Patients with sarcopenia had significantly worse FEV1 than patients without sarcopenia (40.0±17.0 vs 47.7±17.3, p=0.008) (Table 1), however such airflow limitation was not a predictive factor for sarcopenia among COPD patients that confirmed the results of Costa et al.11. Nevertheless, in most studies, sarcopenia was associated with these factors. Vestbo et al.3 demonstrated that skeletal muscle quantity decreased with increasing severity of COPD. Thus, in GOLD stage 1 low FFMI was present in a quarter of the patients and GOLD stage 4 approximately 50% of COPD patients had low FFMI3.
Limitations
Our study has some limitations. We used bioelectrical impedance analysis instead of ‘gold standards’ for noninvasive evaluation of skeletal muscle quantity such as magnetic resonance imaging (MRI) or computed tomography (CT). We choose this equipment because it was affordable and portable, taking into account settings in which our research has been performed. We used SGRQ to assess physical activity limitation instead of specific questionnaires such as the modified Minnesota Leisure-time Physical Activity Questionnaire, multisensory accelerometer and multiple physiological measures to calculate energy expenditure.

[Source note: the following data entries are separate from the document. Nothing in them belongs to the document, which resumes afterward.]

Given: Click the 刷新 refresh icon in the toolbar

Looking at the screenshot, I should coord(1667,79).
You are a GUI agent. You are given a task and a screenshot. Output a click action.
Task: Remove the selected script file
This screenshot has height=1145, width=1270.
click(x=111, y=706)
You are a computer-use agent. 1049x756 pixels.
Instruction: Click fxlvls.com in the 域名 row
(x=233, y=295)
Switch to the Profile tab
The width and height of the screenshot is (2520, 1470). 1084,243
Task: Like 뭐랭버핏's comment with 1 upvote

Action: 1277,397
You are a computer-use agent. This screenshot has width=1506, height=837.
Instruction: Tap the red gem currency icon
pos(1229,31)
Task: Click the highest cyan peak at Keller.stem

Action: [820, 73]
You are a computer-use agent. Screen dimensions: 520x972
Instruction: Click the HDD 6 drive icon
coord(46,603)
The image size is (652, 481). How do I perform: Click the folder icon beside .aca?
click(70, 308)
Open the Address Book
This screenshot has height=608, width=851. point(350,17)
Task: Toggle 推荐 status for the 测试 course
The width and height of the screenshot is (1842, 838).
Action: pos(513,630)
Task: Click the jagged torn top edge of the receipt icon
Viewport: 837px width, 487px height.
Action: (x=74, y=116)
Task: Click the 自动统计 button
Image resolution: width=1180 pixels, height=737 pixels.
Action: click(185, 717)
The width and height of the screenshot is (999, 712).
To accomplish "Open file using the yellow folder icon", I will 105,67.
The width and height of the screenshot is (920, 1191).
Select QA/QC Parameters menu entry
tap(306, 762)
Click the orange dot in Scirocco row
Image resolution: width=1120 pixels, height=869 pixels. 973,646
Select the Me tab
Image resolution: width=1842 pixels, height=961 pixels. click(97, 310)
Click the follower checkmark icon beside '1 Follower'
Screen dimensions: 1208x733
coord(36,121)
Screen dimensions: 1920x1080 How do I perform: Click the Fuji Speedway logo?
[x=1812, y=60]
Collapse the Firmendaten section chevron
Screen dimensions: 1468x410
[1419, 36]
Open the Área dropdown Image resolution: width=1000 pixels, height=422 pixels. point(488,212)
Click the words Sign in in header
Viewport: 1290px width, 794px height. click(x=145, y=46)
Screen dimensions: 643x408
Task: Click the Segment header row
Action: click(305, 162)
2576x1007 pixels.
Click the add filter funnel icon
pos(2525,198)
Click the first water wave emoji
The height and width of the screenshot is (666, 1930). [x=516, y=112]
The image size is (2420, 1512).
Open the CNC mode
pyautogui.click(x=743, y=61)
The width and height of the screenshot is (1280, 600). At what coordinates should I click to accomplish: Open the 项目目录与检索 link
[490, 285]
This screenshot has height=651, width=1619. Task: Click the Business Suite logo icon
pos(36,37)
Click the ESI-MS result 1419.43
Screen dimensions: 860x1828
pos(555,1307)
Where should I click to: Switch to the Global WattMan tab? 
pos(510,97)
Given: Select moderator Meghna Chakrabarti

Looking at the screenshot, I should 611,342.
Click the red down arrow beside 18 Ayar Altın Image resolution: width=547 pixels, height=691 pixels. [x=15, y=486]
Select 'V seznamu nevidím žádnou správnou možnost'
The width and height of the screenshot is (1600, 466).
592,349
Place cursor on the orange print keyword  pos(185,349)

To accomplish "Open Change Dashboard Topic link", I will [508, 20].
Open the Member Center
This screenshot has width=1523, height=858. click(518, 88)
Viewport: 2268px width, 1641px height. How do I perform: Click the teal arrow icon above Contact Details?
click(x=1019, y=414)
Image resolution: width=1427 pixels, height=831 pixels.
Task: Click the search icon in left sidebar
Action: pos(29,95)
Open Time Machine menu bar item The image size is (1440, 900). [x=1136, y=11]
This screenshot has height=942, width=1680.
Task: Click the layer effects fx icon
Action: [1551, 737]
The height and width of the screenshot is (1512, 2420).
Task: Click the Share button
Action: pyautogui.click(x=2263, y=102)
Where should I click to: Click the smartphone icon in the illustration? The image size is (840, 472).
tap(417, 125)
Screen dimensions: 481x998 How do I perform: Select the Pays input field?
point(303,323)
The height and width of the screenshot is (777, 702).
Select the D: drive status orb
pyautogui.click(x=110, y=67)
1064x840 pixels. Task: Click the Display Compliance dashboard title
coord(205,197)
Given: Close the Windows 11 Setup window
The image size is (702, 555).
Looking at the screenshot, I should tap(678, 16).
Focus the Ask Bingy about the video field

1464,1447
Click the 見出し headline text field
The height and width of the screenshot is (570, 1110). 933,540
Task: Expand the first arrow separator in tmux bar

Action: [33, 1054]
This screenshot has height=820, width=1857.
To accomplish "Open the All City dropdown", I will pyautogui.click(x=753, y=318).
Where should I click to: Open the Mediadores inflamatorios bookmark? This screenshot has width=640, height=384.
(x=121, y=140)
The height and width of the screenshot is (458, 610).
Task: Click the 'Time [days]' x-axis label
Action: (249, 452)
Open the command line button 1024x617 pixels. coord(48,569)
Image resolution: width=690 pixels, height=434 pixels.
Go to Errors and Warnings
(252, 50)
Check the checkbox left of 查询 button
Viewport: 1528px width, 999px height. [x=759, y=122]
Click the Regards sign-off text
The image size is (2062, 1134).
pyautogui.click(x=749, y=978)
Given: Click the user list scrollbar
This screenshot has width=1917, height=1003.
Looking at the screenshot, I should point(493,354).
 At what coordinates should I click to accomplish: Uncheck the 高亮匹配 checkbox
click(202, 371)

Other limitations were the small study population, cross-sectional design, absence of assessments malnutrition of patients, the unbalanced composition of the population based on the GOLD groups and gender with the predominance of group B and C and male patients.
CONCLUSIONS
Sarcopenia affected almost every fourth COPD patient; it was present in 25.3% of all patients with COPD. Only male COPD patients suffered from severe sarcopenia with a prevalence of 6.3%. Sarcopenia was associated with older age, low body mass index, high level of visceral fat and limited physical activity.